L’espace en dialogues

Commissaire : Geneviève GOYER-OUIMETTE
  • Andréanne ABBONDANZA BERGERON
  • Fratzel DESCADRES
  • Mathieu LACROIX
  • Alexis LAVOIE
  • Marie-Ève MARTEL
  • François MATHIEU
  • Martine VIALE
  • Noémie WEINSTEIN
  • le duo Jane TINGLEY et Michal SETA
du 7 novembre au 19 décembre 2015

Janick : Salut! J’ai manqué le montage, mais je vous ai suivies sur Facebook. J’avais hâte de voir les œuvres en place. Il y en a vraiment partout : à l’extérieur, dans l’entrée, au sol, au plafond.

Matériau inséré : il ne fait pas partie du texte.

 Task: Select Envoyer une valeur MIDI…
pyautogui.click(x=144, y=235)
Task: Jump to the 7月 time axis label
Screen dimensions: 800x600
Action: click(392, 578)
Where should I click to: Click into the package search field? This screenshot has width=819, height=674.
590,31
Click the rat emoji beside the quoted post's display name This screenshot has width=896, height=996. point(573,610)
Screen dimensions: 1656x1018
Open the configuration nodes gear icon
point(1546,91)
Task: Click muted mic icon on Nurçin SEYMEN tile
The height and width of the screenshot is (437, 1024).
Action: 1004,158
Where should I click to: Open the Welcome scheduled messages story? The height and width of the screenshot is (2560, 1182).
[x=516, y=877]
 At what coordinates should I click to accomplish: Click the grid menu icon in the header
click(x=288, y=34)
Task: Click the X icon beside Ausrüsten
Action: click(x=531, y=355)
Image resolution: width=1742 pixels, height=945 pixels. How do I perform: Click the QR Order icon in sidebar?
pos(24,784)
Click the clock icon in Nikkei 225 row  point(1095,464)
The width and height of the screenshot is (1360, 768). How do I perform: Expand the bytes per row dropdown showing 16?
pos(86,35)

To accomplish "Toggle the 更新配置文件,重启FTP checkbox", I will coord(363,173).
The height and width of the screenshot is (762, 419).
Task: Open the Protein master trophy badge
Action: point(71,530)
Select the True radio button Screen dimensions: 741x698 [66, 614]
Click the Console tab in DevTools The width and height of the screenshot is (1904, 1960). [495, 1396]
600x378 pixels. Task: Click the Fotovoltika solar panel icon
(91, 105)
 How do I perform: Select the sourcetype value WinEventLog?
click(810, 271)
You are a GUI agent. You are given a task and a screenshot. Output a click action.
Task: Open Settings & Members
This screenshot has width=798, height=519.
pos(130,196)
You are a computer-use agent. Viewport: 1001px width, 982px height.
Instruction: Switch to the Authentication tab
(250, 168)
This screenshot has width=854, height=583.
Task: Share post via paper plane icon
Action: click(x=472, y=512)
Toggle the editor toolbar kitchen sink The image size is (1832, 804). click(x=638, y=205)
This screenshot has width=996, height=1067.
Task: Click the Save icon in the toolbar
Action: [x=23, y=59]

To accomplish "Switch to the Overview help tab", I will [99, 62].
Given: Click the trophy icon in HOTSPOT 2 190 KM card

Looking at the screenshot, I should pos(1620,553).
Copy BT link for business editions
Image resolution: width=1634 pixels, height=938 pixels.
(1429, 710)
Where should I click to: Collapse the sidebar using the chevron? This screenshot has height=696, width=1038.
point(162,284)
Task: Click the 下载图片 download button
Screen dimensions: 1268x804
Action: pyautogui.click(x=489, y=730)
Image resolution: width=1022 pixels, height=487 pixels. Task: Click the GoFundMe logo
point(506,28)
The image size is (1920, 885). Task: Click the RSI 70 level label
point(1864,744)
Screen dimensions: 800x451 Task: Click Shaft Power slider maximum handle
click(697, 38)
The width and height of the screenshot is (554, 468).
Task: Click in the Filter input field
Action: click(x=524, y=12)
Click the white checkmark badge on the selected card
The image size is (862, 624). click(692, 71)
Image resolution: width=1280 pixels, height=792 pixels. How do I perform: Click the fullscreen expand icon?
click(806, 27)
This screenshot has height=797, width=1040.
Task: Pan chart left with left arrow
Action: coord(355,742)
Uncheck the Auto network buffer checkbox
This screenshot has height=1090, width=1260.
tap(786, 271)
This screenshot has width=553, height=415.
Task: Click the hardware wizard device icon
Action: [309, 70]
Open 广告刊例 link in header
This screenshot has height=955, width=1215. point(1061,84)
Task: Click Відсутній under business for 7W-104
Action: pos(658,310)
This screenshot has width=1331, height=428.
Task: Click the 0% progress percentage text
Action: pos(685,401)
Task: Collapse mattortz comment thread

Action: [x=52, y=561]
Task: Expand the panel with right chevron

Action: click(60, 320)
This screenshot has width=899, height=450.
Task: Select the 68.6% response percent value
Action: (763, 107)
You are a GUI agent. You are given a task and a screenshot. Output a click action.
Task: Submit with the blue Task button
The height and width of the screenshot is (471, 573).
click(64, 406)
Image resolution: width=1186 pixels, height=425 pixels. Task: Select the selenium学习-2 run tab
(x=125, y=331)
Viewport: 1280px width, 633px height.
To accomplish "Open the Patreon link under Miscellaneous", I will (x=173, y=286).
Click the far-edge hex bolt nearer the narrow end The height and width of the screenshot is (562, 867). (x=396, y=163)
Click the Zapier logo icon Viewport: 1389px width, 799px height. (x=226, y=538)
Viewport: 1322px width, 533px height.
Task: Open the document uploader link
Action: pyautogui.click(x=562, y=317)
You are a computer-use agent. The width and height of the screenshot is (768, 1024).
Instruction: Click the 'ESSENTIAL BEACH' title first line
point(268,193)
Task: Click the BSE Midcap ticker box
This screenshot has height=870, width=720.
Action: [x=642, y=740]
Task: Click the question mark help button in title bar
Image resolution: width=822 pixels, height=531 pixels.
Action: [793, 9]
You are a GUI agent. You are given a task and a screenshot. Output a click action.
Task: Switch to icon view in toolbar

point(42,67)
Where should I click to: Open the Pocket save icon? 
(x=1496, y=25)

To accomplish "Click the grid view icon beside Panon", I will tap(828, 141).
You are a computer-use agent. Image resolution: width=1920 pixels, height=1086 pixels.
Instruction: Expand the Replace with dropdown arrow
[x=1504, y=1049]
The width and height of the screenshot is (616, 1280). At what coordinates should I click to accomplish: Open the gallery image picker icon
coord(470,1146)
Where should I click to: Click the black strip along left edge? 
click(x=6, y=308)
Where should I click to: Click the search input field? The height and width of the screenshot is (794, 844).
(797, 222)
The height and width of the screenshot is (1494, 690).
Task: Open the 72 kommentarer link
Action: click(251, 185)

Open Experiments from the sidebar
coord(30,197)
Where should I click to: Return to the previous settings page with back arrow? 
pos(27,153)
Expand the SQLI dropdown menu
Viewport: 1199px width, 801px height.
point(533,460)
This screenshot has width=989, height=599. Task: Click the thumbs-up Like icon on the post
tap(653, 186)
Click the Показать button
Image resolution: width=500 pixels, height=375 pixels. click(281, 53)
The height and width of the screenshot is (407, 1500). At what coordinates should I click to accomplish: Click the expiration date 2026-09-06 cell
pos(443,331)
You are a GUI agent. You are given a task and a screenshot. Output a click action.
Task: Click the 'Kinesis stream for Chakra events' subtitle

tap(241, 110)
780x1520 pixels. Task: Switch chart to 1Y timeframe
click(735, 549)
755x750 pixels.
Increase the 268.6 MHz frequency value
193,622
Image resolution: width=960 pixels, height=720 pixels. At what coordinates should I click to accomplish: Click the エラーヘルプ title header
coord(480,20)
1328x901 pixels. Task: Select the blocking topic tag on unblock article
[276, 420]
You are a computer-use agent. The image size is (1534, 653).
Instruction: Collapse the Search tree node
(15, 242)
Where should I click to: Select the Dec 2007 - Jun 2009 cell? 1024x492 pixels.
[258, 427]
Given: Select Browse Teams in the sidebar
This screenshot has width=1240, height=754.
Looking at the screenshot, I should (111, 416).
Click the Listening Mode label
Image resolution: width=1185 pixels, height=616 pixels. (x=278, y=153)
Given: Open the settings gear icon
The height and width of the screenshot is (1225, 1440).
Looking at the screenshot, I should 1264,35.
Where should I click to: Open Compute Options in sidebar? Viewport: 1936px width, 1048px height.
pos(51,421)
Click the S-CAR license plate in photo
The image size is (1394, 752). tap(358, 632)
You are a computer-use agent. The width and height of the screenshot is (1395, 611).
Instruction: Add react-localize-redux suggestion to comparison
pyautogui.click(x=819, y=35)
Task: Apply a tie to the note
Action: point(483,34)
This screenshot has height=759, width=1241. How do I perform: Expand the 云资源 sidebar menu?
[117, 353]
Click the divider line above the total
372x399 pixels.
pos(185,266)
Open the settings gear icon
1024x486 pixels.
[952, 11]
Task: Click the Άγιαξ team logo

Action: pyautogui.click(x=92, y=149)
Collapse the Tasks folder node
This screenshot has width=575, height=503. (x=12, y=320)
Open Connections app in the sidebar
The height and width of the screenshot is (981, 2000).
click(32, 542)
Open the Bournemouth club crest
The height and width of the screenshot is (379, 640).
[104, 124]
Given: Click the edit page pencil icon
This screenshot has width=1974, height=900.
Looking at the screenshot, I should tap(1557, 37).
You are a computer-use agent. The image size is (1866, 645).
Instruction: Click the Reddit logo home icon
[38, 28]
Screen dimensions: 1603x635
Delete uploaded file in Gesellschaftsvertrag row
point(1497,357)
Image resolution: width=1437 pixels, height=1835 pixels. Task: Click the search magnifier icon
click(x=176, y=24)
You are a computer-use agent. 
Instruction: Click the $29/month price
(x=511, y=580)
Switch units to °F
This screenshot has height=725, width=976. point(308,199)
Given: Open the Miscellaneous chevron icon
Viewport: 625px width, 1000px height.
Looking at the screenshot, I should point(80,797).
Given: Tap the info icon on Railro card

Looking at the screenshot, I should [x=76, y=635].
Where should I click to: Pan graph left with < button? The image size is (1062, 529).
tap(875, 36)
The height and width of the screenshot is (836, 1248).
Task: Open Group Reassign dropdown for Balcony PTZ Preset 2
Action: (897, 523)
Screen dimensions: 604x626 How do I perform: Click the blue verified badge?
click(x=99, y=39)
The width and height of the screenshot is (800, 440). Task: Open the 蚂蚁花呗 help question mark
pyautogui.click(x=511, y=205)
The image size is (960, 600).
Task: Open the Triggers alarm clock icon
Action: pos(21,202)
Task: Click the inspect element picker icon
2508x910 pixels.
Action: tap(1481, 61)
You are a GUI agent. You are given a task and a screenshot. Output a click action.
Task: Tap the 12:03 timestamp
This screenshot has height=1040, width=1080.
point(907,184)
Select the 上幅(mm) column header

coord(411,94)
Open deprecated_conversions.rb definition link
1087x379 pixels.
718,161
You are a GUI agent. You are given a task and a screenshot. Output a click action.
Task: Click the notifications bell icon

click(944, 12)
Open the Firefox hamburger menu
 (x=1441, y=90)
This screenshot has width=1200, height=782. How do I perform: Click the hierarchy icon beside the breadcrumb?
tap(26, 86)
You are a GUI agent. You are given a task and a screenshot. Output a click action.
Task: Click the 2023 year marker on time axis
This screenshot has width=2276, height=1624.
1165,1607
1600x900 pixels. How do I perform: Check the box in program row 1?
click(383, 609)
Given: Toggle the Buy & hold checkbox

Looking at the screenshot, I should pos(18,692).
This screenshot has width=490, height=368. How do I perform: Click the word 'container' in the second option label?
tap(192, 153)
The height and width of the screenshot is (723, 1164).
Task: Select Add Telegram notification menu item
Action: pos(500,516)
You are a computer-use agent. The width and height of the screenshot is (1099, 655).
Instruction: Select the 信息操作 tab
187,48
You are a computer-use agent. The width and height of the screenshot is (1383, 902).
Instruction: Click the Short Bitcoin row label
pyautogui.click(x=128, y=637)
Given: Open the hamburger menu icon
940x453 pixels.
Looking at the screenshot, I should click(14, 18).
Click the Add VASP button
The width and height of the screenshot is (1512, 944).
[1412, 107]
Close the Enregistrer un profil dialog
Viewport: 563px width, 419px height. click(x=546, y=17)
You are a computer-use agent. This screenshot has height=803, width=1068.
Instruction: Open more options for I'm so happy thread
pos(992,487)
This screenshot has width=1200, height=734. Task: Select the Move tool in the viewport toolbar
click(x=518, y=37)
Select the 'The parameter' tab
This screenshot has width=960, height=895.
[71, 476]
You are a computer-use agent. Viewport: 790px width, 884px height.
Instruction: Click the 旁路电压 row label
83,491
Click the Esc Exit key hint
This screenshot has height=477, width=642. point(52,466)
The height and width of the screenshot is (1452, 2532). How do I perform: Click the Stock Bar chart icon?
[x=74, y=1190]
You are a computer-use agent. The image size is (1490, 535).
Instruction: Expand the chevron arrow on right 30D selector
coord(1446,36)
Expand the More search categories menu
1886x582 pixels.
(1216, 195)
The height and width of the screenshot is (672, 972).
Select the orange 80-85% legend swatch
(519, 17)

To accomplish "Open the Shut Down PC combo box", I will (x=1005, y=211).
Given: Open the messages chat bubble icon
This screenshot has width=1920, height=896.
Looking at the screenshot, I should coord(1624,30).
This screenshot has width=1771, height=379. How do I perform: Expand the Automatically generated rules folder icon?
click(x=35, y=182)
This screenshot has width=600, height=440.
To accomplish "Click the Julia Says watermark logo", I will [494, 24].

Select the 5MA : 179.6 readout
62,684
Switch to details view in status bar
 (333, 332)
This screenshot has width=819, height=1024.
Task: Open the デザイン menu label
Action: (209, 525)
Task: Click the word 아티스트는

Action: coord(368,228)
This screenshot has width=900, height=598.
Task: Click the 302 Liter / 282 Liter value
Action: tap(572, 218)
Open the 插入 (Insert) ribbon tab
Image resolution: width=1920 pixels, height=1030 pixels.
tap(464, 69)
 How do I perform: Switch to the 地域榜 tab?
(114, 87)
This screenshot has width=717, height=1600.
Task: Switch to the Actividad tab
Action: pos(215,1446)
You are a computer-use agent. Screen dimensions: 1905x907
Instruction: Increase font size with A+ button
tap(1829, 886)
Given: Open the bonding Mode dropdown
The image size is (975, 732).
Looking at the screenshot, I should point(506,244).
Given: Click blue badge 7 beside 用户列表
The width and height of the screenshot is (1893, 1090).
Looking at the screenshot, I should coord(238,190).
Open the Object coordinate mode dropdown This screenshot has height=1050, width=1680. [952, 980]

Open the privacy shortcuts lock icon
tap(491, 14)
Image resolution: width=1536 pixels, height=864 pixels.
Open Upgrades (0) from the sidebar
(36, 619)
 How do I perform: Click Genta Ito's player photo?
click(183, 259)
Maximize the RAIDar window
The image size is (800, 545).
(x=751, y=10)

Et tu m’as dit qu’en plus, Martine Viale performait dans ton bureau. On découvre tous les recoins du CIRCA.

Geneviève : Oui, tu as raison. En plus, il y a un effet de vide et de plein, la première portion de la galerie est dépouillée et derrière le mur c’est rempli, ça déborde presque!

Janick : Au fait, l’idée des dialogues entre les œuvres ça fonctionne?

Geneviève : Oui, mais finalement elles sont plus loquaces que prévu! Il y a des rappels formels et conceptuels qui fusent de partout. Les quatre grands thèmes de l’exposition servent à guider le regard d’une œuvre à l’autre. L’idée générale est de proposer ce que peut être l’espace, au-delà de son aspect tridimensionnel.

Jade : Hum, si je me rappelle bien les thèmes sont : l’espace fictionnel, l’espace du quotidien, l’espace-temps et enfin l’architecture et l’utopie.

Janick : Ce sont les œuvres d’Andréanne et de Fratzel qui nous accueillent avec le premier thème Espace fictionnel : le déplacement de l’expérience littéraire dans l’espace d’exposition. Avec l’escalier sans issue d’Andréanne, on est dans le conte fantastique où tout est possible. Ça me fait penser à Jack et le haricot magique ou encore à Alice au pays des merveilles.

Jade : Fratzel lui, on peut associer son travail au roman policier et aussi à la BD. On arrive sur une scène de crime réorganisée pour nous. Ici c’est nous l’inspecteur.

Geneviève : Oui. Et les ballons de l’installation de Fratzel ajoutent un côté tragi-comique qu’on rencontre également dans le tableau Station/3 d’Alexis.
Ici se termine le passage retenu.